:: What is needed ::
Below is a block of entries; repeat exactly the lines starting at the line that contains "The height and width of the screenshot is (819, 1456). At" and ending at the line that contains "Task: Open emoji picker in message box", both included.

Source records
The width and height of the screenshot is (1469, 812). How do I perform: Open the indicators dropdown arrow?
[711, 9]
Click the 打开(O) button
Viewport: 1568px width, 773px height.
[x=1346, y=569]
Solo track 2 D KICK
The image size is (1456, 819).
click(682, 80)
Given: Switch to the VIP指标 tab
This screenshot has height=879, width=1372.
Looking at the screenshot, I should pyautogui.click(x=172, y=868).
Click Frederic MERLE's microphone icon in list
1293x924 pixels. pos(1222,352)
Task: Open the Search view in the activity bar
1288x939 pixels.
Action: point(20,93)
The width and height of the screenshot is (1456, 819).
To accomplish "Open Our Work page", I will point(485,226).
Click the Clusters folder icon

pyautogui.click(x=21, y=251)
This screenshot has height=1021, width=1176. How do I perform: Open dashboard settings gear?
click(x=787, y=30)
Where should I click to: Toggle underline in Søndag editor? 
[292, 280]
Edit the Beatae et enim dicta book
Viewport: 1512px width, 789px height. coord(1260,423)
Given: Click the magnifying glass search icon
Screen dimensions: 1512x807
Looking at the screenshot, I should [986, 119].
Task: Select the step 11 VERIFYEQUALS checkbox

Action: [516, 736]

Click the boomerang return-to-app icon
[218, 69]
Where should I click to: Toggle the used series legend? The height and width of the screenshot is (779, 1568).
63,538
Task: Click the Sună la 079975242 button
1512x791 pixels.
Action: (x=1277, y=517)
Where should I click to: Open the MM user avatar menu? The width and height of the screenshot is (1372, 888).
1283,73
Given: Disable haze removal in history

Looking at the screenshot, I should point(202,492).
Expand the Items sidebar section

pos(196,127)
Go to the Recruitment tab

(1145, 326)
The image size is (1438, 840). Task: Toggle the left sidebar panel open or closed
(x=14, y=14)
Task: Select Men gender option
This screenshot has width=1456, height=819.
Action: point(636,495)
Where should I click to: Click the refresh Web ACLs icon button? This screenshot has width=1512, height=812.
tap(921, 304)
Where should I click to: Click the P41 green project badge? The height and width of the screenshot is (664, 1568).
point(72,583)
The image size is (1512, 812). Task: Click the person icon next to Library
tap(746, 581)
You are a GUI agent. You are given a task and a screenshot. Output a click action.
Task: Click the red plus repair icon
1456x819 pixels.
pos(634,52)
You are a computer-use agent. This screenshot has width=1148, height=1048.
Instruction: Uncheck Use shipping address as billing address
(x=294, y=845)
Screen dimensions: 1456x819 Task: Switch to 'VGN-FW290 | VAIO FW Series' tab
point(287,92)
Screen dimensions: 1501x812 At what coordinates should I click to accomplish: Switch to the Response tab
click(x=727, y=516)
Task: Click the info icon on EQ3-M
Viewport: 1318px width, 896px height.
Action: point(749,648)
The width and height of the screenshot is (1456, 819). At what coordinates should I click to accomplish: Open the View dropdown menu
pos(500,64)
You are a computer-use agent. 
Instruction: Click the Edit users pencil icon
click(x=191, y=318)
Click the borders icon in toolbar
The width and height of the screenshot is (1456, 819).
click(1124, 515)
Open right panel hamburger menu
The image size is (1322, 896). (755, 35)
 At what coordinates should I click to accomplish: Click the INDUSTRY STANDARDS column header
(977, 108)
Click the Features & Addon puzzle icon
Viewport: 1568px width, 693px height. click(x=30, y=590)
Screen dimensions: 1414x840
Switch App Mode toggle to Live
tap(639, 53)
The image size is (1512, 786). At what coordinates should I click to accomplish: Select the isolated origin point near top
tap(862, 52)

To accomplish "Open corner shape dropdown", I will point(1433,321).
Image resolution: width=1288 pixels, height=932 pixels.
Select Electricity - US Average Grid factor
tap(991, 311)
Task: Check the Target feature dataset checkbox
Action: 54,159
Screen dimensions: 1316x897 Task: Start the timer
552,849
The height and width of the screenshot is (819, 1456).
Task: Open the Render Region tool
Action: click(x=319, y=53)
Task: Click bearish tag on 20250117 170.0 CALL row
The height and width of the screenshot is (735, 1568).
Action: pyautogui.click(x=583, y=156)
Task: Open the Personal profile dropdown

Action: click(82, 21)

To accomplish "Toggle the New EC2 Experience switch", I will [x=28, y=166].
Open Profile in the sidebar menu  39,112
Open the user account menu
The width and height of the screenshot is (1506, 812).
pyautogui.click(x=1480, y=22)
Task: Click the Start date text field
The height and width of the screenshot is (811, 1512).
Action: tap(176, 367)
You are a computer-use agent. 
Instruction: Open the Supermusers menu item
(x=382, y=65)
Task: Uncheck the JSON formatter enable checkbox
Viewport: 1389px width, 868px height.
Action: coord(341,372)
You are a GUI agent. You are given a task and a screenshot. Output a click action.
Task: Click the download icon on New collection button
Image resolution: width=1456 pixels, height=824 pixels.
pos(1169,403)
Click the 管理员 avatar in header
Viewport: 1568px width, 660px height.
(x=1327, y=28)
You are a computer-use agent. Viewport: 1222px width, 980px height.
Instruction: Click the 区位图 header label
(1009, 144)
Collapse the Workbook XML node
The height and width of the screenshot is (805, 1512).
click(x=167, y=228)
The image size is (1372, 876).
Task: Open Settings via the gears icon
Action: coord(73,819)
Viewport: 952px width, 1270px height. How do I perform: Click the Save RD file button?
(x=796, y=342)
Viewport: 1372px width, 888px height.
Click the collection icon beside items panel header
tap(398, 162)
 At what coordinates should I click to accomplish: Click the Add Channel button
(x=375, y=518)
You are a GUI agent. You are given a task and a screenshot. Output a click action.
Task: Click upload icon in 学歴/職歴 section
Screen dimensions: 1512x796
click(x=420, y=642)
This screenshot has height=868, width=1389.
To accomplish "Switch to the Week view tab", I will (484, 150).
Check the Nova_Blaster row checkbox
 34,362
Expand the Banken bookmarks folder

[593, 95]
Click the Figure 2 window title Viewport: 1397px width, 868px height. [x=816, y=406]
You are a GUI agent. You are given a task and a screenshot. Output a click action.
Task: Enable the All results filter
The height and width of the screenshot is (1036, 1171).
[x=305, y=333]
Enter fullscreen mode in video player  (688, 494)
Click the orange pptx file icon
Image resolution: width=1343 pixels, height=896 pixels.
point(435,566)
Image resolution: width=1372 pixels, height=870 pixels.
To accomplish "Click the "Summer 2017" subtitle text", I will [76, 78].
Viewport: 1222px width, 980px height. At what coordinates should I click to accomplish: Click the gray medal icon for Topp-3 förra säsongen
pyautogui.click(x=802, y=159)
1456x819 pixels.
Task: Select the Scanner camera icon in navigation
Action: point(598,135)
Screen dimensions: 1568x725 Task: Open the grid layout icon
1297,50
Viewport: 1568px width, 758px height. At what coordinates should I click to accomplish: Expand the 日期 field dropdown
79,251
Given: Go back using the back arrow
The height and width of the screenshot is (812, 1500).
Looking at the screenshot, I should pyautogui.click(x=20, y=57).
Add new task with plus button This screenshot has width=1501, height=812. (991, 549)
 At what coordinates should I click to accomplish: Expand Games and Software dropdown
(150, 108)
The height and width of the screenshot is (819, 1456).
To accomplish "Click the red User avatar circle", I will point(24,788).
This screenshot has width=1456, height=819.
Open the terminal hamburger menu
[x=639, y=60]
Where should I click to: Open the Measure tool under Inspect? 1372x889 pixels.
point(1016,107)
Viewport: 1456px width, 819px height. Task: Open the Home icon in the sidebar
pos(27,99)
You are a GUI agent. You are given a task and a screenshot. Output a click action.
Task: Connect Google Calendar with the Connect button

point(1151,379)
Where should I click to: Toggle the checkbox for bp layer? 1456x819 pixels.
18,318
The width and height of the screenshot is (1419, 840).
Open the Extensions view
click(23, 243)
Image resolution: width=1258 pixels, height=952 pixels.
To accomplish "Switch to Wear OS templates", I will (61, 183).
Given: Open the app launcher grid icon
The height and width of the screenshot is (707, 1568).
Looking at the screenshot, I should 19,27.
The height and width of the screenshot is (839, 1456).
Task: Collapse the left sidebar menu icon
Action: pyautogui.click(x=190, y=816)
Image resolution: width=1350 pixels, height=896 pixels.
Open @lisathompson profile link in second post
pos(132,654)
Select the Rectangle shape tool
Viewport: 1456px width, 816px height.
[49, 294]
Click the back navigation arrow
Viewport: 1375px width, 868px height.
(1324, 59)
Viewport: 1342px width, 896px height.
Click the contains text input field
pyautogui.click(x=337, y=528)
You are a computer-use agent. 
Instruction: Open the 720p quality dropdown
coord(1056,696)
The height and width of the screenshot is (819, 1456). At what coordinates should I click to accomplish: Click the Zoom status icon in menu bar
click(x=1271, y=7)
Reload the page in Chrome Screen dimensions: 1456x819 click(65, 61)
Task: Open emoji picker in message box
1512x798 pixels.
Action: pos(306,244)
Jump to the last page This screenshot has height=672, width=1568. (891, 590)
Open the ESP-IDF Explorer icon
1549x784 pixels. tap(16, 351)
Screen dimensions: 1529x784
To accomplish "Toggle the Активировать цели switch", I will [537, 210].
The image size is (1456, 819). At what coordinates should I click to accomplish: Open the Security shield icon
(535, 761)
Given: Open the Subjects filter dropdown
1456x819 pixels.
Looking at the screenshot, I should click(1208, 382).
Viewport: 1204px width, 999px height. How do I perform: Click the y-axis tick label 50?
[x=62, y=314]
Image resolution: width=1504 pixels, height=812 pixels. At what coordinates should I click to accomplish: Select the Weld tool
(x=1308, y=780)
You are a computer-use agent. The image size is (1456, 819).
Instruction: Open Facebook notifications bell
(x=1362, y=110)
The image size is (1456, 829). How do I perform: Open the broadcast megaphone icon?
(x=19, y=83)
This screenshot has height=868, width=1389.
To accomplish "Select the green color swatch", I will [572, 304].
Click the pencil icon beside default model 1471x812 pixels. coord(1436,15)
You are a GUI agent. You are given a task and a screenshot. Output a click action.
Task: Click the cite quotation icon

:: Response box ::
The height and width of the screenshot is (819, 1456). At what coordinates should I click to accomplish: Click the Zoom status icon in menu bar
click(x=1271, y=7)
Reload the page in Chrome Screen dimensions: 1456x819 click(65, 61)
Task: Open emoji picker in message box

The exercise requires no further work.